Africans and Arabs are not alone in allowing regional institutions to flounder and fade. Where is the Association of South East Asian Nations, ASEAN? Even as a primary school child, I wondered what USA and Britain were doing at ASEAN summits when they are located thousands of miles away from the region. Where is ANZUS, the Australian-New Zealand-US military pact? Up until World War Two, Australia and New Zealand regarded themselves as Britain’s babies and relied on it for protection. They however realized during World War Two that only the US, and in particular its powerful Pacific Naval Fleet, could protect them from Japan. Britain itself was then tottering under the weight of daily Luftwaffe bombings directed by Reich Marshall Herman Goering. Hence, they concluded a defence treaty with the US, but why is ANZUS silent today? Is it overtaken by the Asia-Pacific Conference, which brings together China, Japan, USA and all the minor east Asian powers as well as Australia and New Zealand into one group, mostly to discuss economic ties? Who told them that China will not one day gobble up Taiwan, expand southwards the way Japan once did and retrieve the territories gobbled up by European settlers in the 17th and 18th centuries?

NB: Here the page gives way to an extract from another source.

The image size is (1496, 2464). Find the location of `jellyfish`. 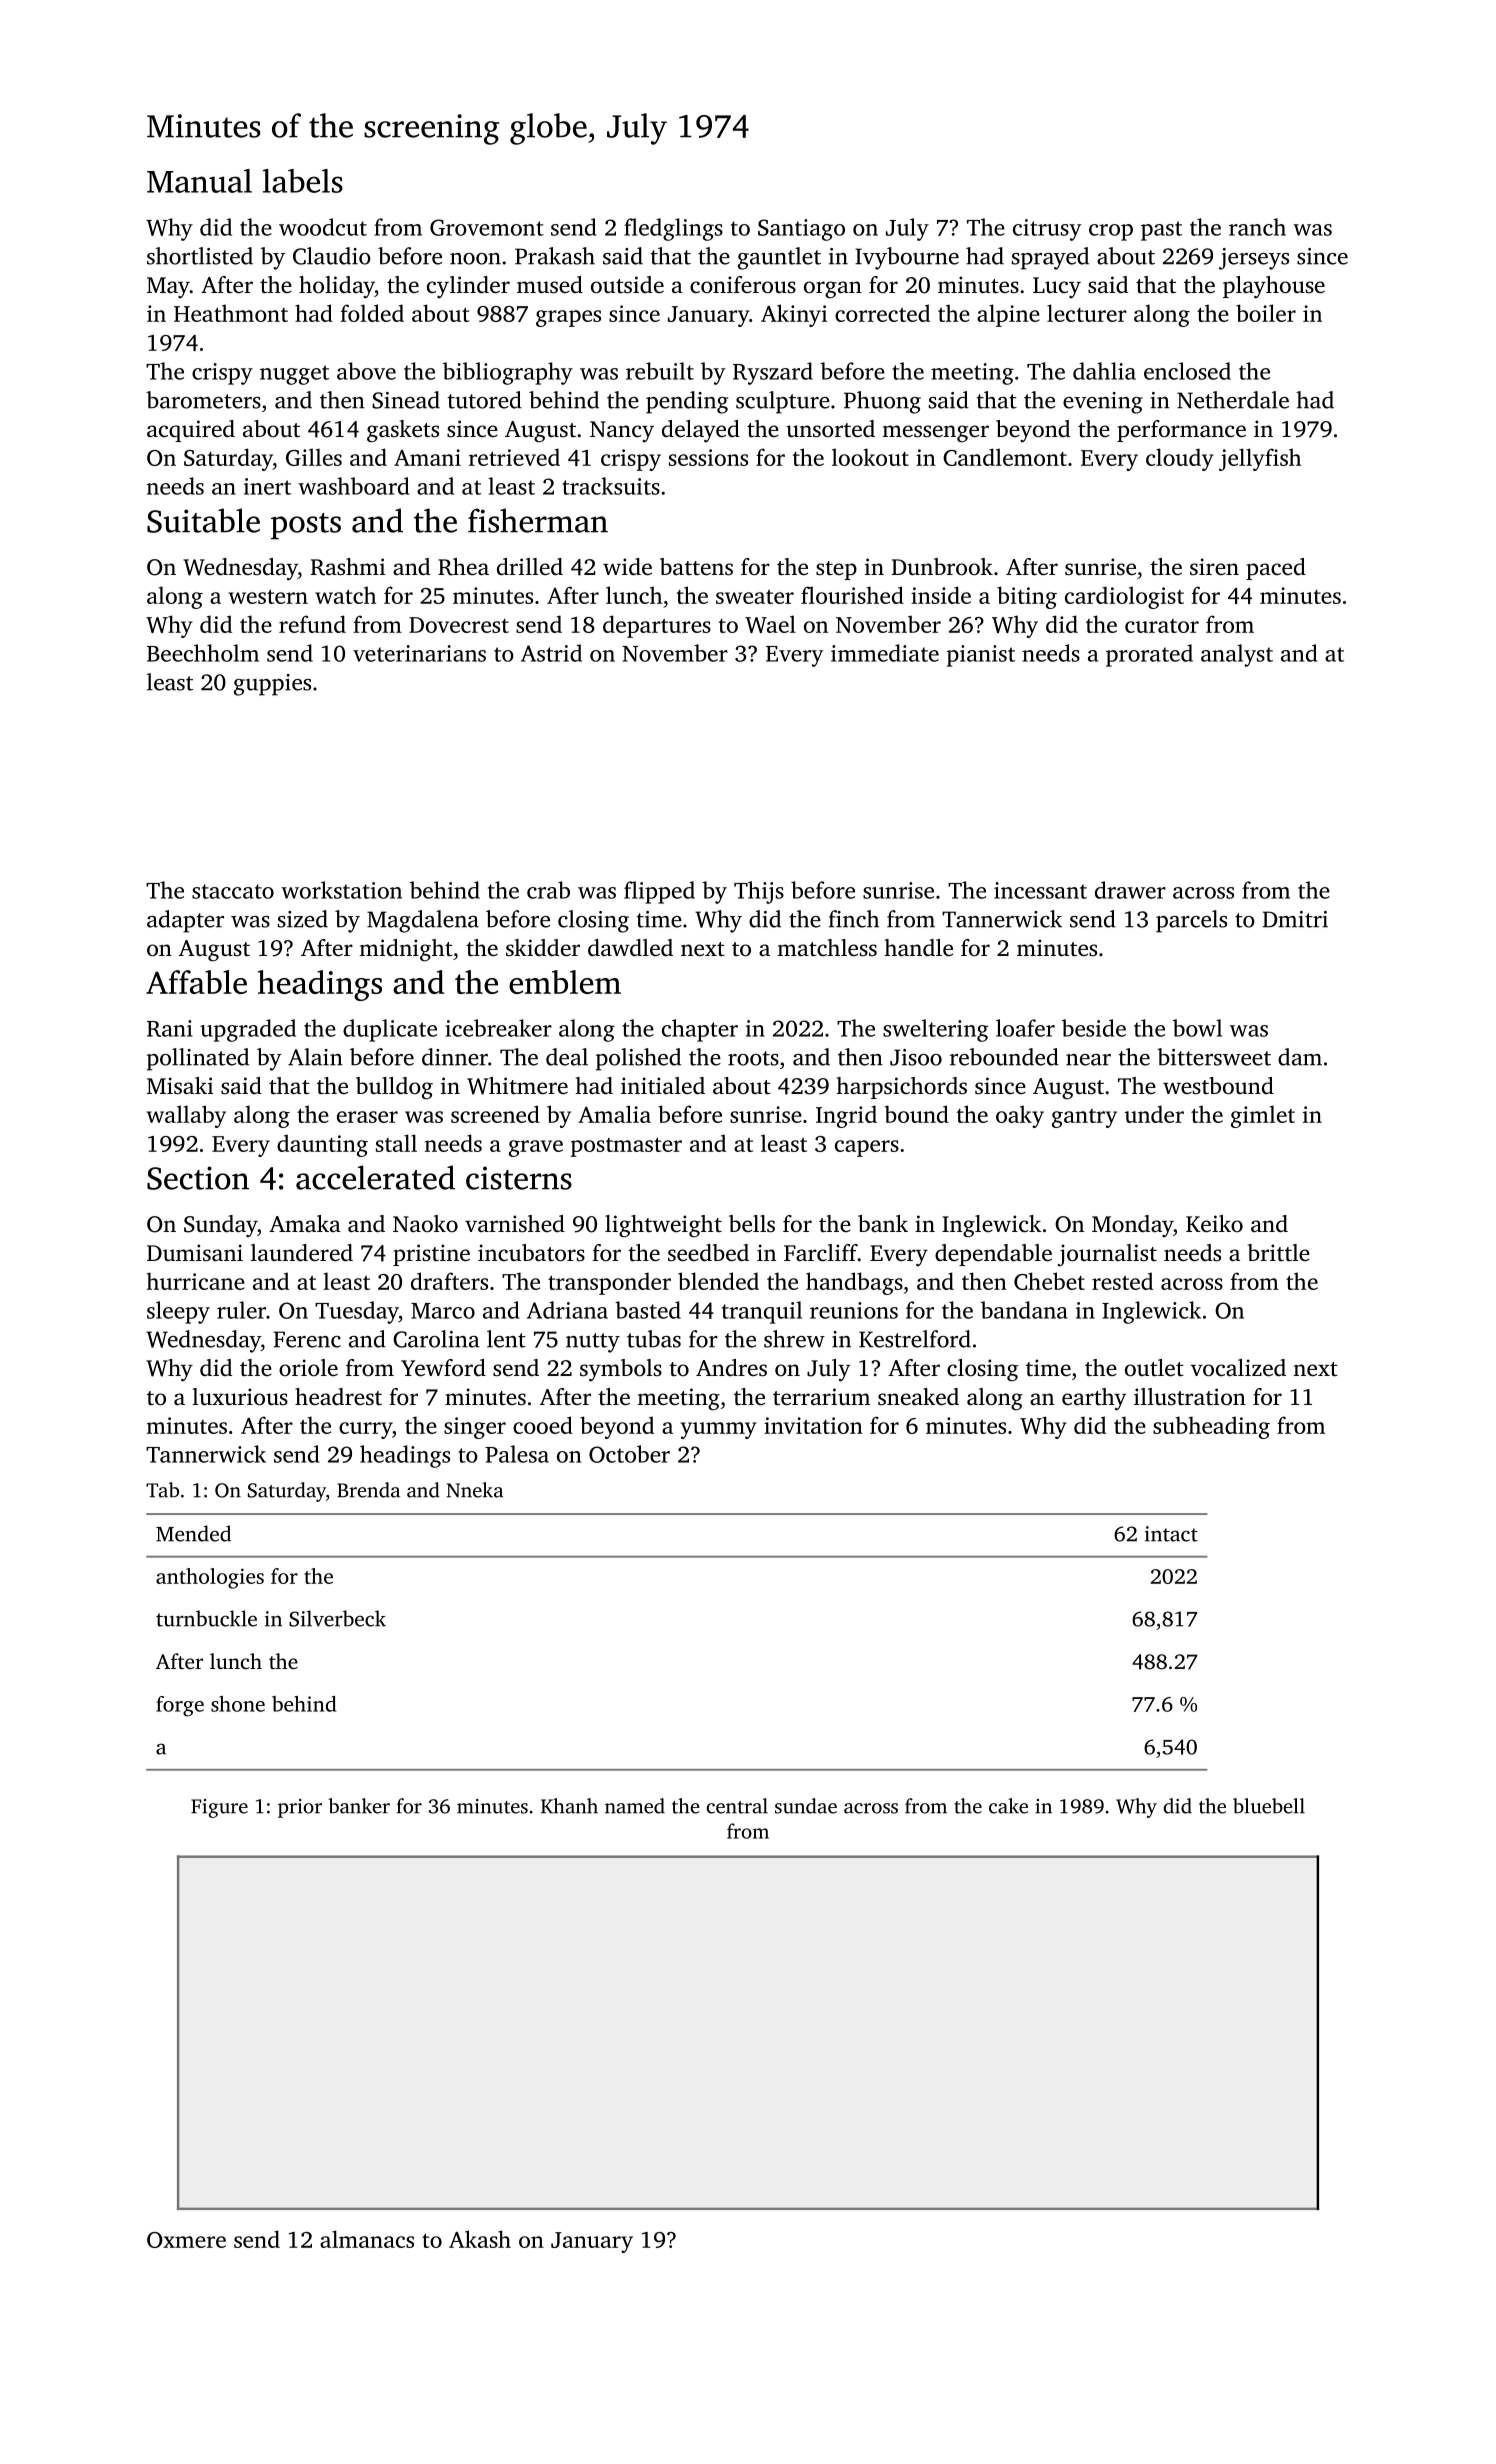

jellyfish is located at coordinates (1260, 459).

Whatever happened to the United Nations Convention on Law of the Sea? In the 1980s, proceedings of this conference dominated newspaper pages. Ok, now that they have succeeded in defining national coastal territories and Exclusive Economic Zones, what stops the UN from organising a Convention on Law of Forests, Deserts, Islands and Deltas? We sincerely need this law in Nigeria because without it, bandits are occupying our bushes, ISWAP is occupying our Lake Chad islands, IPOB is rampaging through our forests while oil thieves are marching up and down our creeks. We really need this conference. Pray, where are the International War Crimes Tribunals? Must we wait for World War Three before we convene another one, after Munich and the War Crimes Tribunal for the Far East in Tokyo? I can assist the prosecutors with a list of people who should be standing trial before this tribunal, once is it convened. 

For God’s sake, where is International Whaling Commission? Does it intend to be sleeping while Chinese and Japanese fishing trawlers finish all the whales? Just one adult Great Blue Whale is 100 metres long and weighs up to 120 tones. Its heart alone weighs five tones; its tongue weighs four tones and its blubber, the fat in its body to protect it from cold seas, could weigh up to 15 tones. Should we allow Western and Asian gluttons to eat them all up and leave us to tell our grandchildren that we once had sea mammals that were much bigger than elephants and dinosaurs?